Clairaut's relation
The set of Clairaut (named after Alexis -Claude Clairaut ) is a statement of classical differential geometry.
Statement
Be a surface of revolution and a regular curve. Denote the radius of the parallel of by as well as the angle of intersection of the curve with this parallel. Then apply:
- If a geodesic, then the function is constant along.
- Is constant along and not parallel, as is a geodesic.
Evidence
Be a parameterization of the surface, we can assume as arc length of the generating curve wlog. Thus, we calculate the coefficients of the first fundamental form to
Be wlog parameterized by arc length. To apply the theorem of Liouville, we explicitly calculate the geodesic curvatures of the lines ( parallels ) and lines ( meridians):
Hence the geodesic curvature of the curve to
Differentiating the function returns:
With the following ( 1)
And thus the assertion.
Application in the national survey
In the national survey, there is the problem of computing, for a given starting point and direction of a geodesic line, the so-called first geodesic principal task.

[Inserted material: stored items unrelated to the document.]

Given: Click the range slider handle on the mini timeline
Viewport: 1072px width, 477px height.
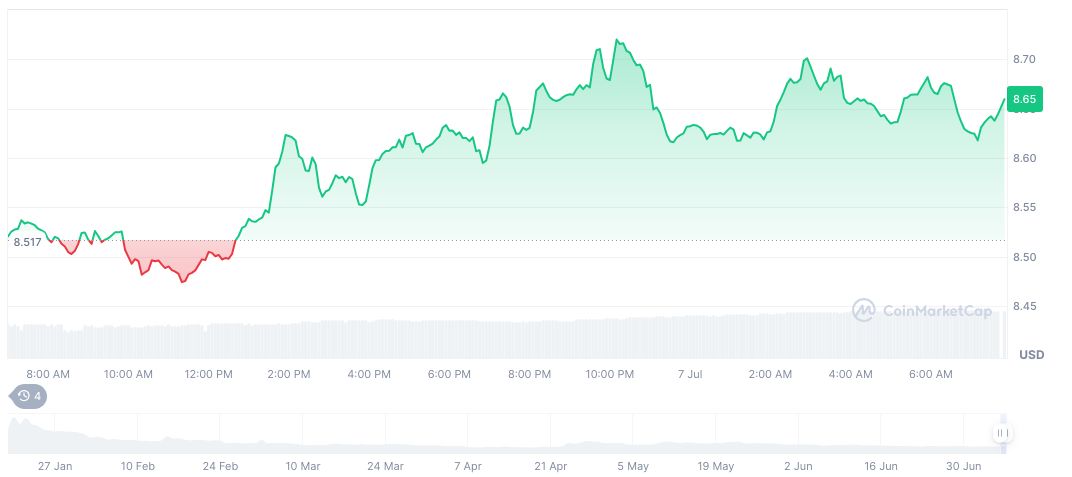Looking at the screenshot, I should coord(1002,433).
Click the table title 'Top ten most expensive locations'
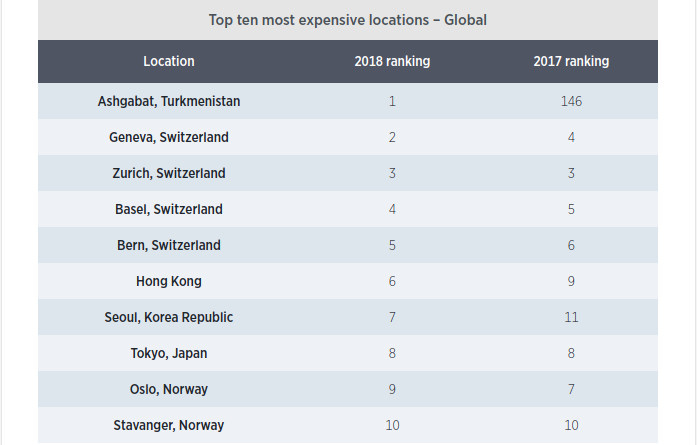 tap(347, 20)
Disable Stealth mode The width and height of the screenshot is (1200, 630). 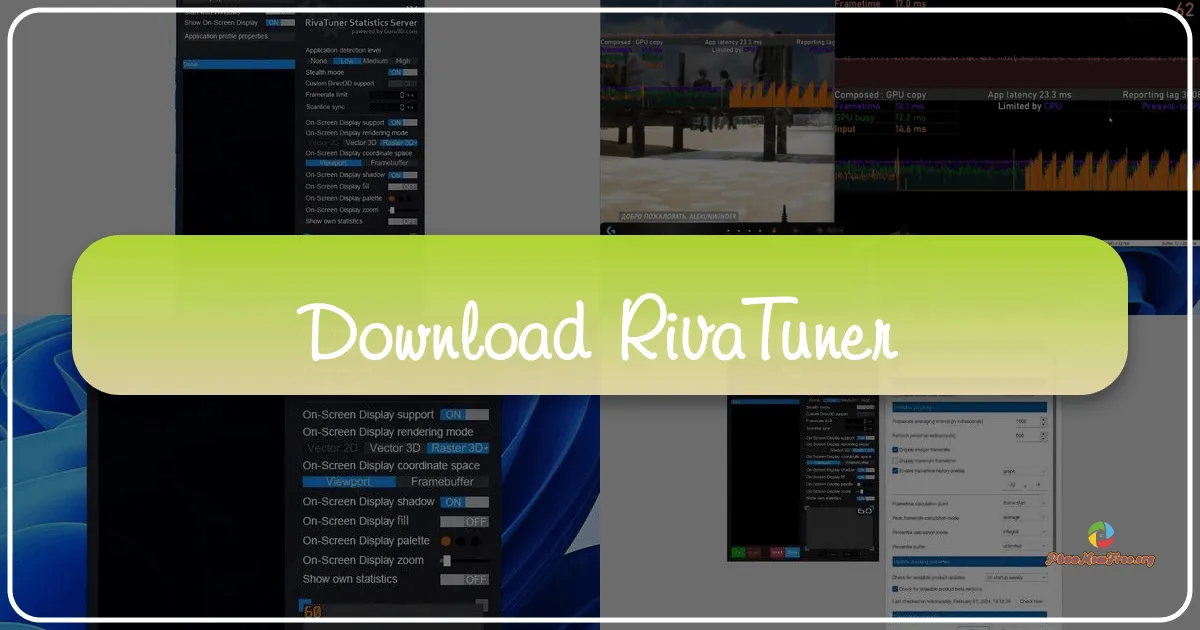point(403,72)
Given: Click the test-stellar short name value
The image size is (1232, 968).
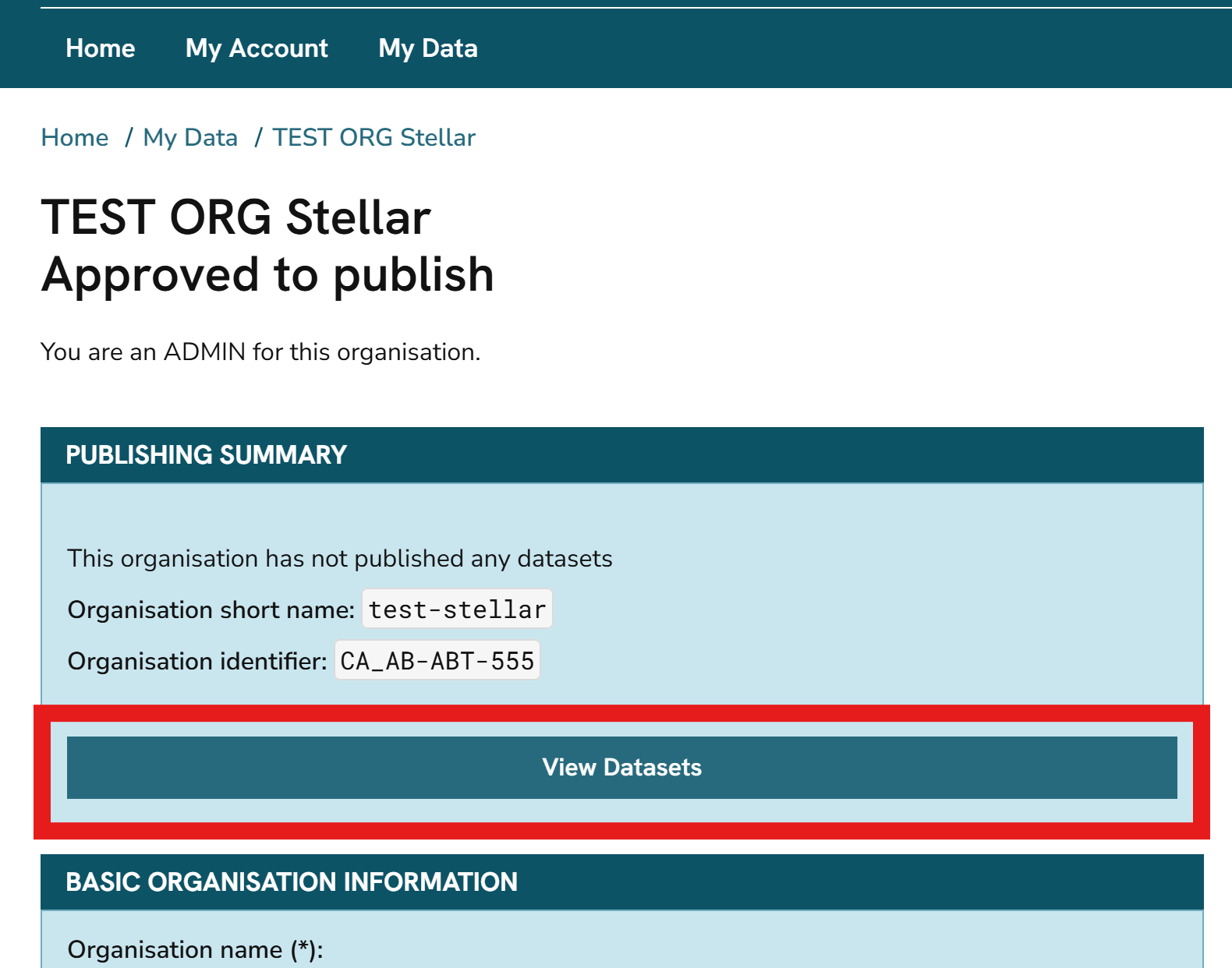Looking at the screenshot, I should click(457, 609).
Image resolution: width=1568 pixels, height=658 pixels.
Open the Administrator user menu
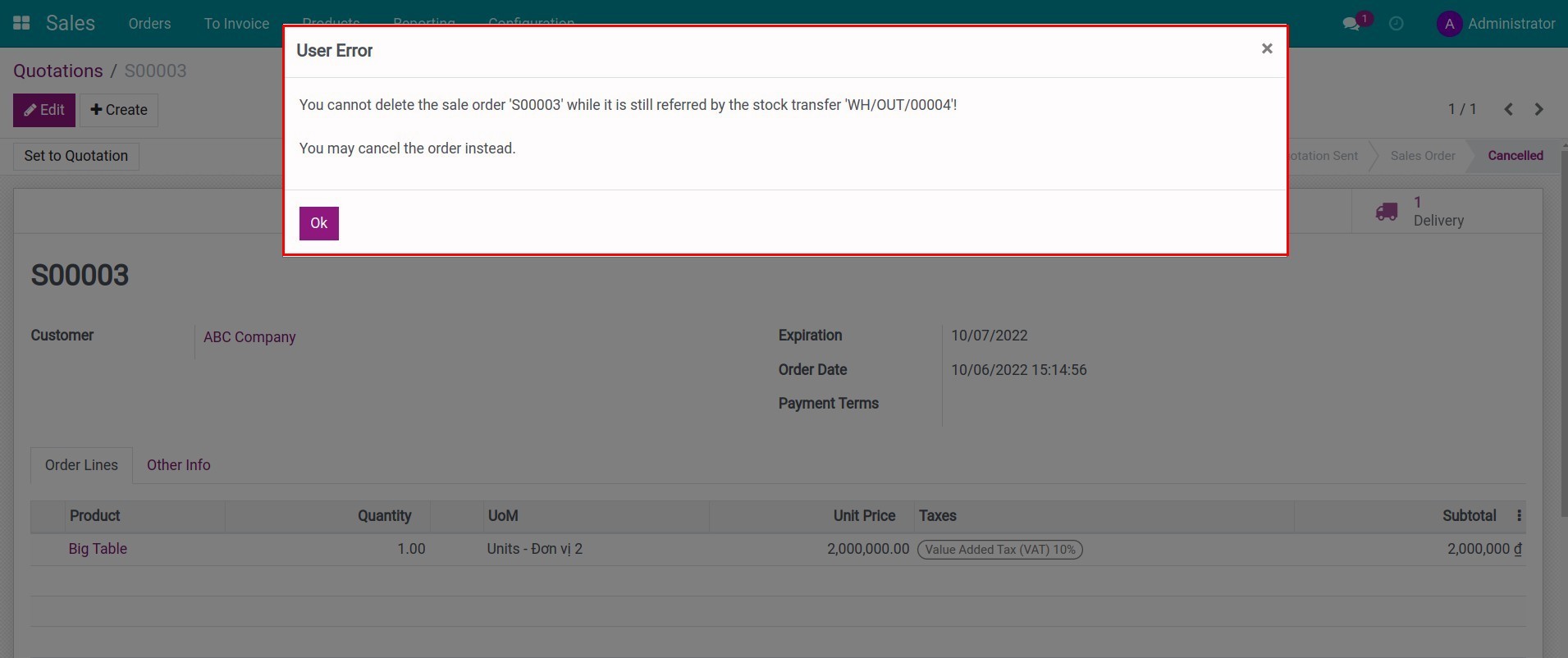(1511, 24)
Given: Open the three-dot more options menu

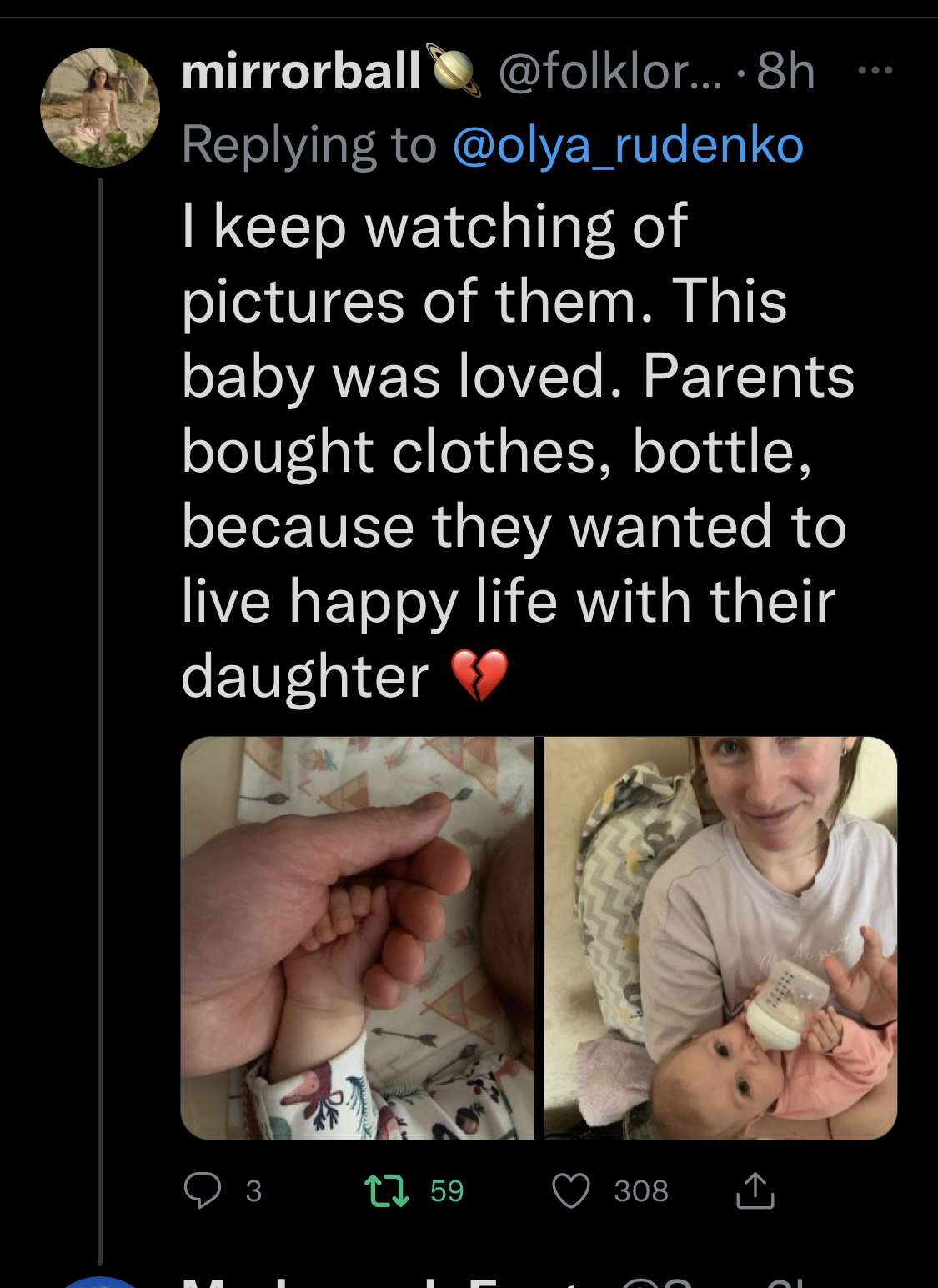Looking at the screenshot, I should [x=875, y=71].
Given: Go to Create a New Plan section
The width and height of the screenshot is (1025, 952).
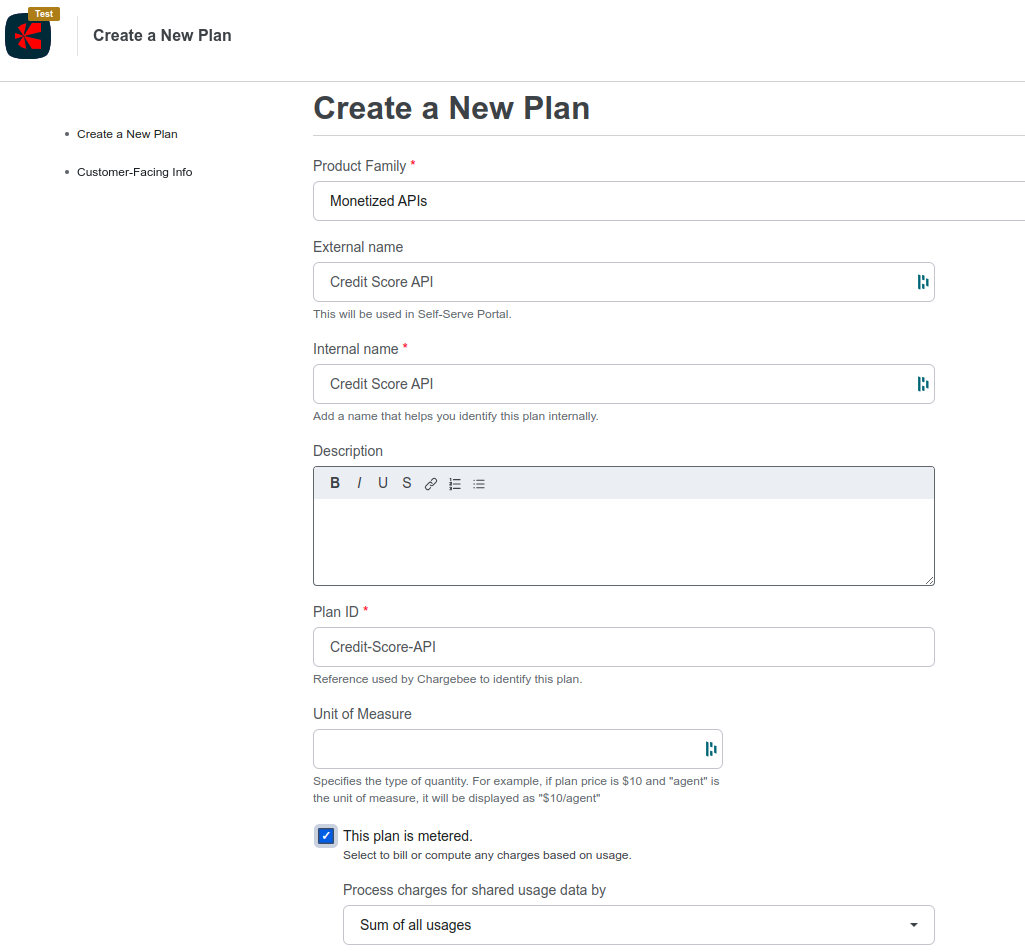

And are the semi-axes of the reference ellipsoid and the square of the (first) numerical eccentricity. Is the radius of the parallel of latitude with the ellipsoidal
As an azimuth is defined as the angle of intersection of the line with the direction of North. Thus, from the set of Clairaut follows the constancy of
Along the geodesic. Performs to the reduced width according to the formula, it follows that the constancy of
This value is called the Clairaut constant of the geodesic.